TÂCHES À FAIRE>
• 1. Dans la page sur la Psychologie des femmes, sous quel pseudonyme la femme de Georg Simmel a-t-elle abordé la religion et la sexualité ?
• 2. Pouvez-vous écrire la suite de la page sur la Psychologie des femmes, en reprenant juste après sa dernière phrase ?

PAGE>
╔══
Un Livre Que J'ai Lu (6) : Psychologie Des Femmes (Georg Simmel)
Cette lecture est la première d'un cycle de trois ouvrages de Georg Simmel. Viendra alors s'ajouter à la Psychologie des femmes, ici présent, Les grandes villes et la vie de l'esprit puis la Philosophie de la mode. Dans cet ordre, nous allons analyser ce que j'appelle le tryptique simmelien féminin.
Avant tout, il faut évoquer l'ouvrage « Sexe et Caractère » d’Otto Weininger. Ce dernier aborde la féminité sous l'angle du religieux et du spirituel, ce que ne fait pas Simmel. En effet, le jeune auteur juif qui s'est suicidé à l'âge de 23 ans s'est converti au christianisme un an avant sa mort. La question religieuse est donc au centre de son ouvrage, il assimilera la judaïté à la féminité et dira du christianisme qu'il est la plus haute expression de la plus haute foi. La ressemblance, tant physique que spirituelle avec Simone Weil est toutefois troublante. Sur ces questions donc Georg Simmel n'est pas en reste, sa femme, elle-même philosophe, abordera les thèmes de la religion et de la sexualité sous le pseudonyme de Marie-Louise Enckendorf.
Il est difficile en réalité de décortiquer correctement la méthode simmelienne pour en tirer une conclusion compréhensible. La longue préface de Jean-Jacques Guinchard ne sert qu’à épaissir le livre. Le texte de Simmel est à vrai dire assez court, on peut compter pas moins de 80 pages, en fait, la préface nous permet de cibler les influences de Simmel. Le darwinisme social d’Herbert Spencer a certainement contribué à catéchiser la pensée de notre auteur. Si le préfacier se pose la question de savoir quel titre sied le mieux à notre auteur entre philosophe et sociologue, il est intéressant de noter que la psychologie et la connaissance des arts furent également des matières où il excella.
╚══
EXTRAIT DE DONNÉES>
╔══
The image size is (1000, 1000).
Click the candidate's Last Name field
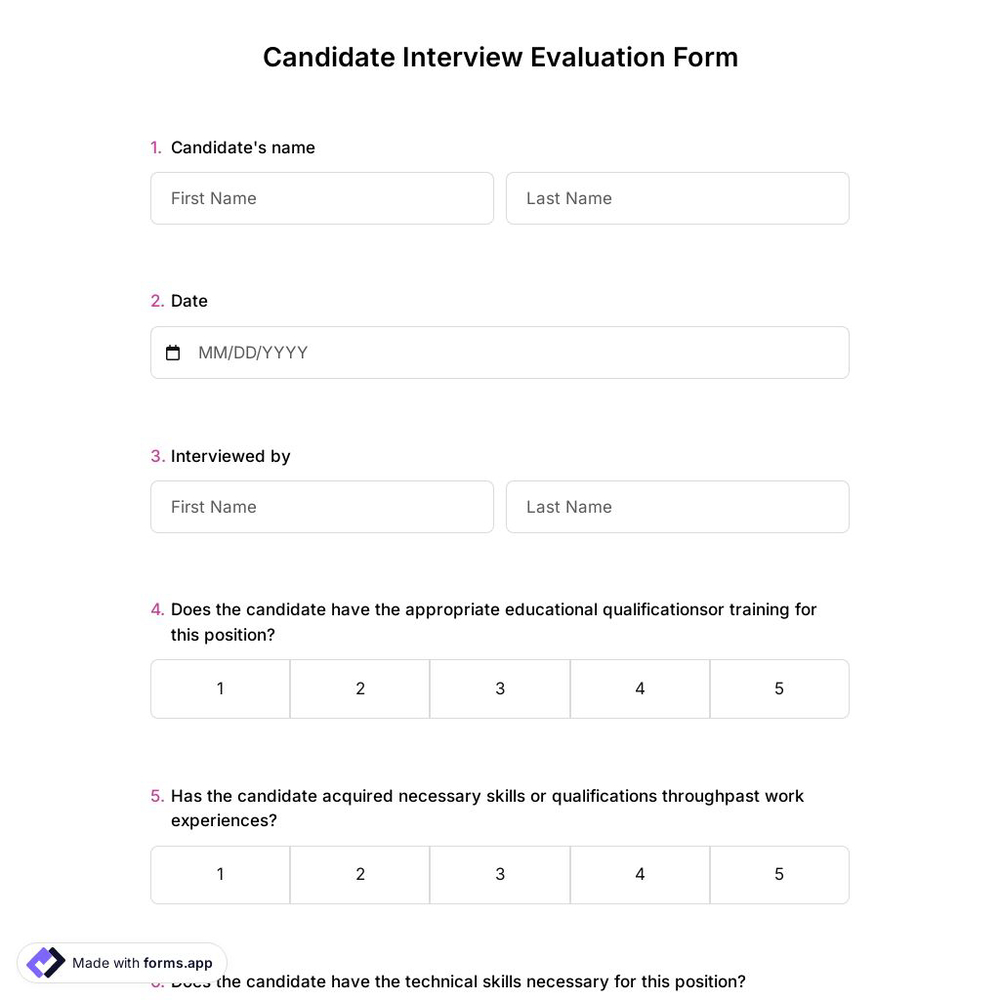coord(678,198)
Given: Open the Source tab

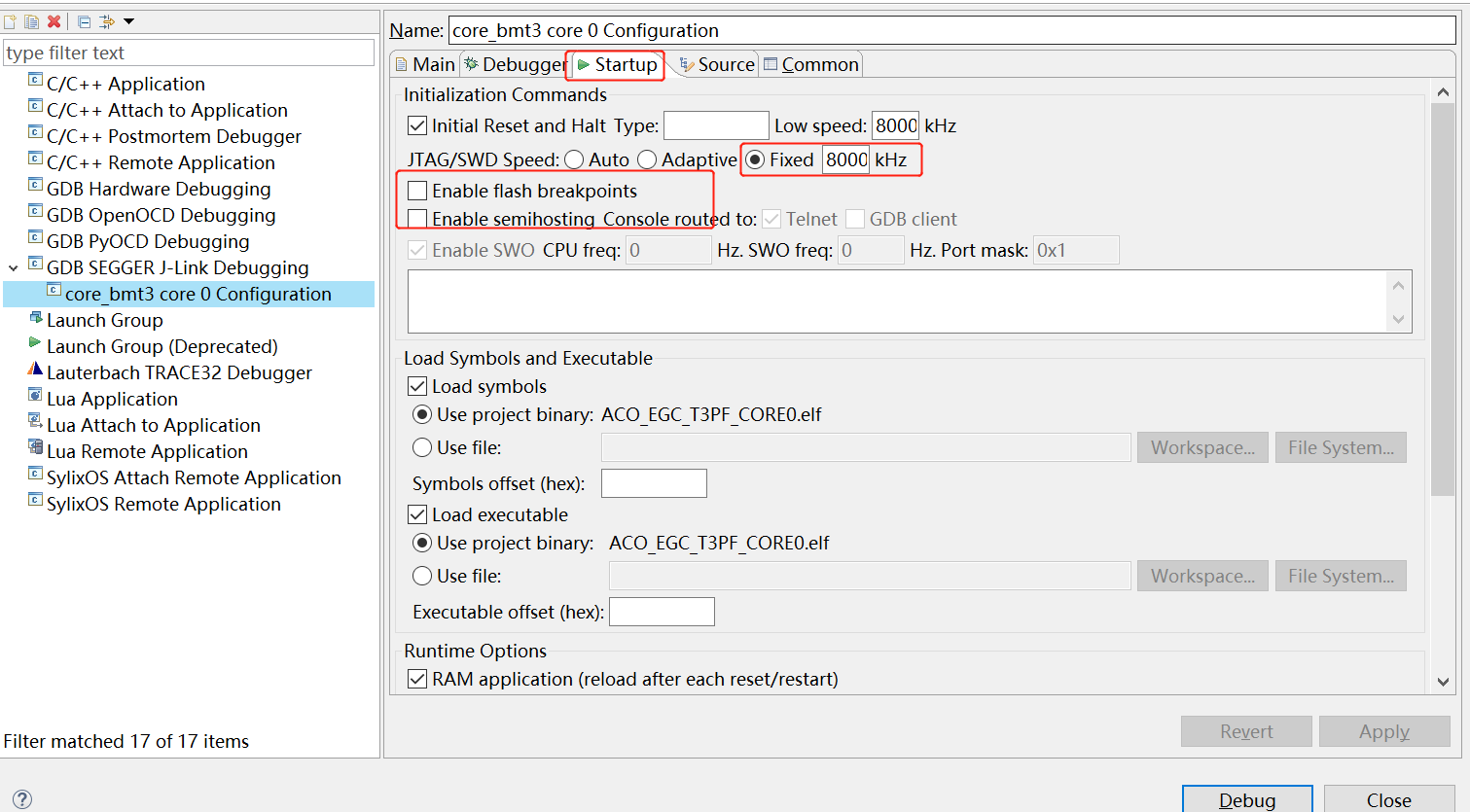Looking at the screenshot, I should click(717, 64).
╚══
RÉSULTATS DES TÂCHES>
• 1. Marie-Louise Enckendorf.

• 2.
Chez les femmes, nous dit Simmel, la vie sentimentale comme la vie pratique prédominent de manière si visible, qu'elles prennent l'avantage sur les hommes concernant les usages du quotidien. Ces capacités d'immédiateté leur font détecter très rapidement des singularités environnementales qui échappent le plus souvent à l'homme, ce qui l’agace par ailleurs! Le sac à main peut résumer la chose, il est ce foyer miniaturisé organisé. Cette micro organisation provient d'une attention toute particulière qui trouve en réalité sa cause dans son ventre, lequel est un univers en formation qui demande à la femme de devenir cette divinité bienveillante dont l'attention ne peut être focalisé ailleurs. La femme devient alors ce dieu jaloux qui ne voit d'univers que le sien en devenir, tout le reste n'a plus aucune importance, elle le laisse à l'homme. Pour cette raison elles n’abordent pas le terroir des idées avec la même facilité que les hommes, c’est pourquoi, chez elles, la politique, l’économie et la littérature, par exemples, sont des activités de « têtes » bien trop « abstraites ». Leur perception des choses se cantonne donc essentiellement aux sentiments qu'elles ont d'elles mêmes, à l’instinct également, lesquels influent sur leur représentation du monde. En quelque sorte, le pressentiment, le flair ou même l’imagination font office de boussole intellectuelle, ces affects occupent une place extraordinairement grande dans leur vie spirituelle.
A cet égard, l’importance qu’elles accordent à la coquetterie est méticuleusement reliée au mariage, lequel dans sa fonction verbale sonne de façon si merveilleusement poétique et charmante (p96). C’est pourquoi elles concèdent à la coquetterie une froideur calculatrice (p117), qui, d’après l’auteur, est souvent employée par les femmes les plus pures et les plus intérieurement intactes (p117). Tout naturellement en raison des effets de la coquetterie, l’homme ne fait pas encore la différence entre l’amour et le non amour (p121), selon Platon, nous dit Simmel, l’amour est un état intermédiaire entre avoir et ne pas avoir (p121), pour ainsi dire la véritable force de la coquetterie réside moins dans la promesse d’un plaisir que dans la promesse d’un plaisir (p119). C’est pourquoi dans les comédies romantiques, le temps accordé à la coquetterie dure quasiment toute la durée du film tandis qu’est laissé au final le seul plaisir du baiser.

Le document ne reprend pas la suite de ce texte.